- [Task brief]
Rewrite every item with "Toggle" replaced by "Click" and nothing else changed.

- [Available data]
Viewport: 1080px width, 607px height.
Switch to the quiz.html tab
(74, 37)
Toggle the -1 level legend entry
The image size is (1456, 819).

- [The reply]
Viewport: 1080px width, 607px height.
Switch to the quiz.html tab
(74, 37)
Click the -1 level legend entry
The image size is (1456, 819).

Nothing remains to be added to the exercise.